Rootsets are the initial pages that a Crawler has been fed with to download. A simple crawl may only start with one page (eg www.gla.ac.uk/), although a more clever crawl may start with a page that has many outgoing links to many parts of a crawl (eg the OpenDirectoryProject - dmoz.org; or Yahoo Directory).
If a crawl is a repeat crawl, then ideally the crawl should be seeded with the logs from the previous crawl - ie it will attempt to download all the pages is discovered during the previous crawl. This minimises the DiscoveryPeriod - the time taken to discover a given host or a page during a crawl.
However, if you seed a large crawl with the URLs of a smaller crawl, then it is likely that you will destroy the BreadthFirstCrawling or high PageRank pattern. To explain, starting at any small point (eg www.gla.ac.uk/) is likely to crawl pages starting with a high importance first. In contrast, starting with a rootset of a previous smaller crawl, the URL ordering is destroyed, and more links will be discovered to lower priority sites.
In preparation for our .uk crawls, I have been investigating the following resources for rootset discovery:
DNS Zone transfer for .ac.uk; .uk - generally speaking not possible: See http://www.circleid.com/article/326_0_1_0_C/
Request of .co.uk database from Nominet; .ac.uk from JANET etc
Proxy server logs - privacy issues
Previous crawls (gla.ac.uk; glasgow unis.ac.uk; scot unis.ac.uk)

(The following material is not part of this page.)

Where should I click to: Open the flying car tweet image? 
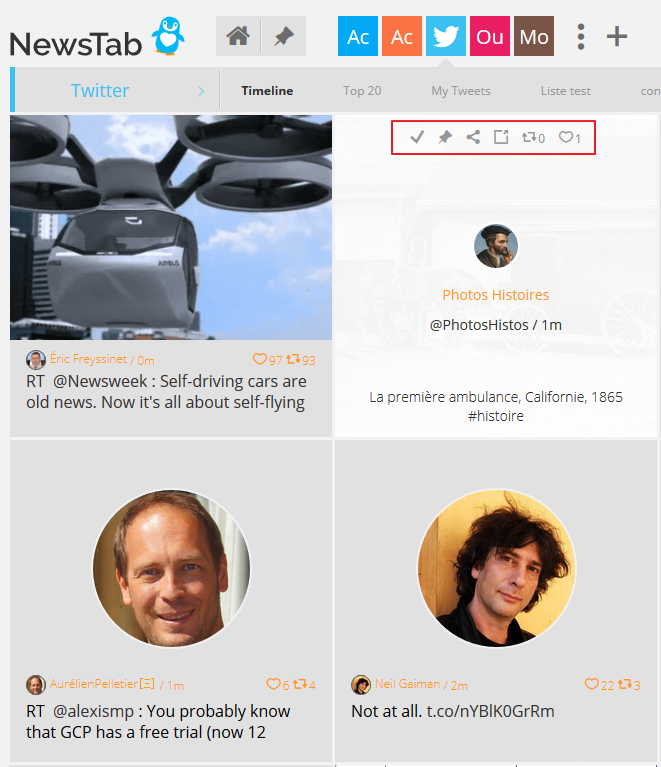coord(171,227)
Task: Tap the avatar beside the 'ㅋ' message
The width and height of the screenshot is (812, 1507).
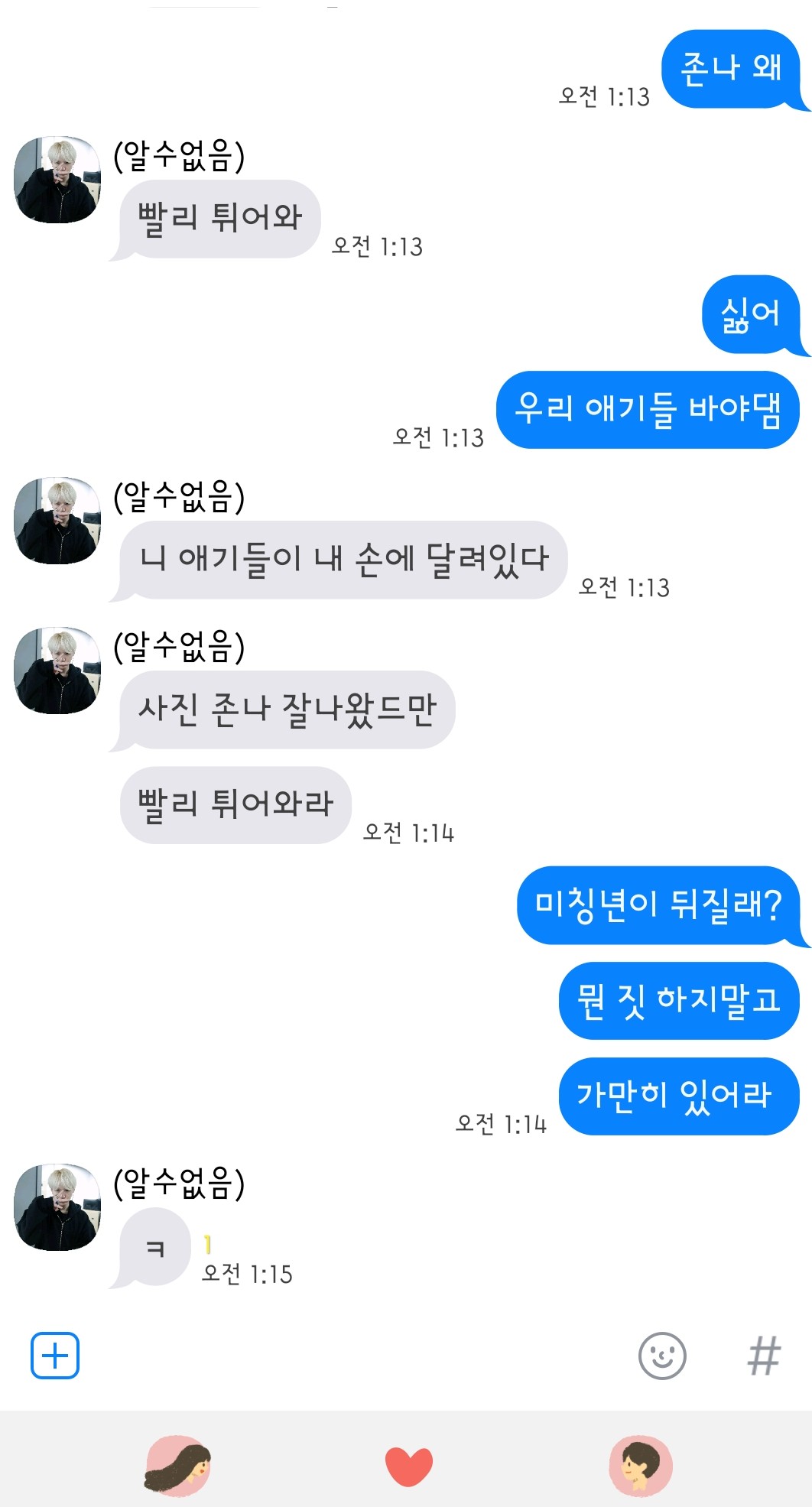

There has been some recent Slashdot discussion that MSN has been seeding their crawler with Google results for each domain - eg using site:domain.com to obtain URLs. With restricted domain crawls, this would give at most 1000 URLs. However, by repeating the site query for each distinct hostname would allow a rootset of 1000 URLs for each hostname in the domain. See http://slashdot.org/articles/04/11/11/1724221.shtml and http://www.webpronews.com/insiderreports/searchinsider/wpn-49-20041111MicrosoftCrawlingGoogleResultsForNewSearchEngine.html. With my compare.pl scripts, this would be particularly easy to do, not just for Google, but also Yahoo etc. There are legality issues (ie in relation to each engine's Terms of Service), but for research use, this shouldn't be a huge issue.